◆ **PAGE EXCERPT**
- - - - -

40. ...on an application for habeas corpus, the legal burden rests with the detaining authorities once the prisoner has established a deprivation of liberty and raised a legitimate ground upon which to challenge its legality. ... This particular shift and onus is unique to the writ of habeas corpus. Shifting the legal burden onto the detaining authorities is compatible with the very foundation of the law habeas corpus, namely that a deprivation of liberty is permissible only if the party effecting the deprivation can demonstrate that it is justified.

[Emphasis added]

[38]         To repeat, Ms. Paul has not challenged her initial six day placement (in SIU).  This is (presumably) because she acknowledges that Nova required some time (after her parole was suspended and she was returned to the institution on January 14, 2020) both to investigate and determine that she was not a threat to introduce drugs into the mainstream population, and that no change to her security classification was necessary as a result. 

[39]         She does contend, however, that given both her medium security classification, and the subsequent recommendations (which were ultimately approved by the Warden’s Board), she ought to been placed into the general population either right away (in other words, on January 20 2020) or much more quickly than the process ended up taking (to February 14, 2020).

[40]         So, has a deprivation of liberty been demonstrated? A decision to transfer a prisoner to a more restrictive institutional setting than those enjoyed by the mainstream population does constitute a deprivation or infringement of her residual liberty interests. We also know that the Applicant’s security classification upon leaving the institution on parole was medium security, and that it was never changed. She had not been reclassified prior to her parole suspension, nor, indeed, prior to being placed, first, in SIU (on January 14, 2020), then in SU (on January 20, 2020).   

[41]         The January 17, 2020 assessment which preceded the Applicant’s placement in SU (the "A4D"), was authored by the Applicant's parole officer, Heather Oldroyd.  It recommended that Ms. Paul remain classified as a medium security risk. Also noted in the A4D was the fact that the Applicant's case management team had been unavailable (at the time) for comment, and so the recommendation was expressed to be “subject to change”. (O’Neill affidavit, September 10, 2020, Exhibit “A”, Tab 13, p. 5 of 6)                     

[42]         Despite the initial unavailability of the case management team, and the positive drug tests that had been garnered six days earlier (when Ms. Paul had been returned to Nova) and in light of the negative urinalysis test result also received on January 20, 2020, she was moved that day by the Acting Warden (after receipt of the A4D) from SIU to SU.

[43]         The Applicant, however, was not placed back into general population until over three weeks later. She argues (in part) that the absence of timelines, to which adherence is necessary by correctional authorities, means there is the potential that she and other “lower classified” or “lower recommended” security inmates, following suspension of day parole, to be transferred to maximum security without justification, for a potentially indeterminate length of time.

- - - - -

◆ **Rows of pointing data**
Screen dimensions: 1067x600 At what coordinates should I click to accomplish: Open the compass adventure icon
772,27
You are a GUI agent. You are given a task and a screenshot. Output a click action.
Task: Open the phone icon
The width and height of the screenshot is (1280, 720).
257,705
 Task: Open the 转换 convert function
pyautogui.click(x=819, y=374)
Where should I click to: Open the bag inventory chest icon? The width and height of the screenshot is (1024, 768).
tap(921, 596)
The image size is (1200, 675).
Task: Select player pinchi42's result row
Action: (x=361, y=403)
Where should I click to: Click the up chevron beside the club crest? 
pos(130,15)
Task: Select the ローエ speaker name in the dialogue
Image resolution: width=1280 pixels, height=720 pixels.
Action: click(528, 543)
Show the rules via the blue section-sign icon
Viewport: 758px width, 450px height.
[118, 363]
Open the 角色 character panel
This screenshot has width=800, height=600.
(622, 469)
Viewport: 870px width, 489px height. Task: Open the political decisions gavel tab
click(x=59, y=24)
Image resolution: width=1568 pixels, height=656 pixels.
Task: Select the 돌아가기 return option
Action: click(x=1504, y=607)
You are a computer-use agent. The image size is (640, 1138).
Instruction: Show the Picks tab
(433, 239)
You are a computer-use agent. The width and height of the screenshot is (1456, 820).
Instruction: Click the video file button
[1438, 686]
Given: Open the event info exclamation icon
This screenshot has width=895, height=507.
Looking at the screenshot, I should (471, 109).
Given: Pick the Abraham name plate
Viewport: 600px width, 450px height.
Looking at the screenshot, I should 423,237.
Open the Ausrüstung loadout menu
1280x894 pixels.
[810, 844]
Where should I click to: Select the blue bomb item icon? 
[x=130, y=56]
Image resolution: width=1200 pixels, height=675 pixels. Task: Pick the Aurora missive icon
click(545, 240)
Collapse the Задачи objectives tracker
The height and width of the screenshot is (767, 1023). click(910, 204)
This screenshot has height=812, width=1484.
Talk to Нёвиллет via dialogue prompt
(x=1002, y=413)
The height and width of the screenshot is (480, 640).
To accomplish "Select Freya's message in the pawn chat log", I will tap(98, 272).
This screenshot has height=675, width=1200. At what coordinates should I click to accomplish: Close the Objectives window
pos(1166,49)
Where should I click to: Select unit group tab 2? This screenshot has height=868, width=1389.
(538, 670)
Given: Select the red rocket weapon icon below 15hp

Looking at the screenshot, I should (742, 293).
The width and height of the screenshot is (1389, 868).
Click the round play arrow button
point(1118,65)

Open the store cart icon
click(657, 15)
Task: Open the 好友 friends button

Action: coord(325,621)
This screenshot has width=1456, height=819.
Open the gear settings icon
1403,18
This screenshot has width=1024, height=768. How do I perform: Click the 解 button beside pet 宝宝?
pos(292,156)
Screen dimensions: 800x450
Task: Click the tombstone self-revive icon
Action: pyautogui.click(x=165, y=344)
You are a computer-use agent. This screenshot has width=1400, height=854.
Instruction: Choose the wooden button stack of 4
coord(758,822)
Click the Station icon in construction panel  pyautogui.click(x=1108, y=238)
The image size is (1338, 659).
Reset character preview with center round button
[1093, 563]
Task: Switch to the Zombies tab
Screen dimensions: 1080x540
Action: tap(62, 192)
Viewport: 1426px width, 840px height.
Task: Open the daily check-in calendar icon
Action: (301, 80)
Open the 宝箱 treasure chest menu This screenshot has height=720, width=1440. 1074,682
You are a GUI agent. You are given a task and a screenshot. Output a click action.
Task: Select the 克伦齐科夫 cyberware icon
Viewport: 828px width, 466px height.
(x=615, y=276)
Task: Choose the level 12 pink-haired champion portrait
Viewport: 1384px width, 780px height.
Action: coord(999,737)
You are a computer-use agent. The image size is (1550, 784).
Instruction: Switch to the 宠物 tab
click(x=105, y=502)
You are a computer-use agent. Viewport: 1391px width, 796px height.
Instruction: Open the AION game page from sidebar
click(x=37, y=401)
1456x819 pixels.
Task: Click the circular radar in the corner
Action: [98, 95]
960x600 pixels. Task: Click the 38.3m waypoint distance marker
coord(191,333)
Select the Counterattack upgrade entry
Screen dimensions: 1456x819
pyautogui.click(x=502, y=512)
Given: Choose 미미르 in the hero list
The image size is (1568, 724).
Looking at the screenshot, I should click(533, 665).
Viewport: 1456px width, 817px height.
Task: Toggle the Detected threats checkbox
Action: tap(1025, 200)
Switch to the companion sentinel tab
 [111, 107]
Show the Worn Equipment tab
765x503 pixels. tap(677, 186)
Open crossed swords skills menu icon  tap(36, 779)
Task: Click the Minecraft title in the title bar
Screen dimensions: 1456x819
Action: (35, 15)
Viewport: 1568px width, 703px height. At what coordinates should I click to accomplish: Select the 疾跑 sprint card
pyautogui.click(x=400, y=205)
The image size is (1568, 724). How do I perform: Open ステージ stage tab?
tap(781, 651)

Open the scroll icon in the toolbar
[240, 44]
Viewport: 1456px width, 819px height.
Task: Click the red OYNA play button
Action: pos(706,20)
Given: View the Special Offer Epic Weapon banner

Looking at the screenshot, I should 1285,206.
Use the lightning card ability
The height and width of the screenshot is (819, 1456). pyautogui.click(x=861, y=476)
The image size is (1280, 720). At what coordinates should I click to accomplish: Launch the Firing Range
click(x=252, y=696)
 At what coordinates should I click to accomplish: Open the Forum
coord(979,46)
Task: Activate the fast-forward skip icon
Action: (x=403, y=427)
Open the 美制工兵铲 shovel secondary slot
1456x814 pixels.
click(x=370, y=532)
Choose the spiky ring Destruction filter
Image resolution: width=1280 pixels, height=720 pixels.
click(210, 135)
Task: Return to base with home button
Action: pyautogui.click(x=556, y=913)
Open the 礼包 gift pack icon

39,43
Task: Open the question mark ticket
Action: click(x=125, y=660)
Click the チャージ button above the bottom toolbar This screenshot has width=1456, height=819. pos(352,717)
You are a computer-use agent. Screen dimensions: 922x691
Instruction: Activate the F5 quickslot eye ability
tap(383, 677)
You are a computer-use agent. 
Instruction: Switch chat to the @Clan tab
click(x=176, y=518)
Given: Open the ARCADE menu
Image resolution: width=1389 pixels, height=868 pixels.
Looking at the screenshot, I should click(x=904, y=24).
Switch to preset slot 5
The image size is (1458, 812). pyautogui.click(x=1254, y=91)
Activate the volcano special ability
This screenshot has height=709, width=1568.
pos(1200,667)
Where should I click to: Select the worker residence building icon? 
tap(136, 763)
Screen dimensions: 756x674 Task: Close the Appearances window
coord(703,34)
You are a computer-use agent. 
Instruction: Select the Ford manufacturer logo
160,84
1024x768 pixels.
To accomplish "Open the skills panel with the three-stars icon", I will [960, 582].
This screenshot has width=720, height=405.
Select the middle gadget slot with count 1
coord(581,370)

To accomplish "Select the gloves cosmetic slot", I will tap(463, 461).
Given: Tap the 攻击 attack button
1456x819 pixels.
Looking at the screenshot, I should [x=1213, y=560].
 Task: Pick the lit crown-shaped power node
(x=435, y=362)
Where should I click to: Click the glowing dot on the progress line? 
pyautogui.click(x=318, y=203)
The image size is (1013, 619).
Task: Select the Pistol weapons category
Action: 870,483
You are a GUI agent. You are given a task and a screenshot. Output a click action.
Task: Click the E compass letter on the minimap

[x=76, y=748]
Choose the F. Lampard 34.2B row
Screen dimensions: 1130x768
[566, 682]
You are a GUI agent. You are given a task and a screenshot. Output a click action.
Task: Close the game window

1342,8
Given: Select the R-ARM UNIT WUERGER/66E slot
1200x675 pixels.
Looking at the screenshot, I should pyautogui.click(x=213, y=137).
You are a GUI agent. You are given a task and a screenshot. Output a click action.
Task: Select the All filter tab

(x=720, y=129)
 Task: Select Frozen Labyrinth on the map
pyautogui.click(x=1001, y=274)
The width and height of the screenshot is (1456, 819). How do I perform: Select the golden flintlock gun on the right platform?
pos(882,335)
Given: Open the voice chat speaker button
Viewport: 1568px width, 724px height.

- - - - -

◆ **OBJECTIVE**
Carry on the habeas corpus ruling from its last paragraph. The data has no role here.

◆ **EXERCISE OUTPUT**
[44]         In effect, Ms. Paul sustained a deprivation of liberty for the period of time during which she was in SU as opposed to a medium security setting.  She was deprived of some of the liberties to which the general population inmates were entitled.  Neither her prior security classification prior to parole, her recommended security classification after parole revocation, or her classification after the Warden’s Board hearing on February 14, 2020, ever changed from “medium”.  This means that her treatment is subject to review by this Court on the basis of lawfulness and reasonableness.

(c)              Was the decision to transfer Ms. Paul from the SIU to the SU either unlawful or unreasonable?

(i)   The substantive grounds

[45]         Once a deprivation of liberty has been established by the Applicant, along with a legitimate ground upon which to question its legality, she bears no further burden.  The onus shifts to the Respondent prison authorities to demonstrate on the balance of probabilities that it/they acted both lawfully and reasonably on both substantive and procedural grounds.

[46]         I return to a few of the facts previously mentioned.  It is convenient to repeat the uncontested fact that Ms. Paul’s parole was suspended.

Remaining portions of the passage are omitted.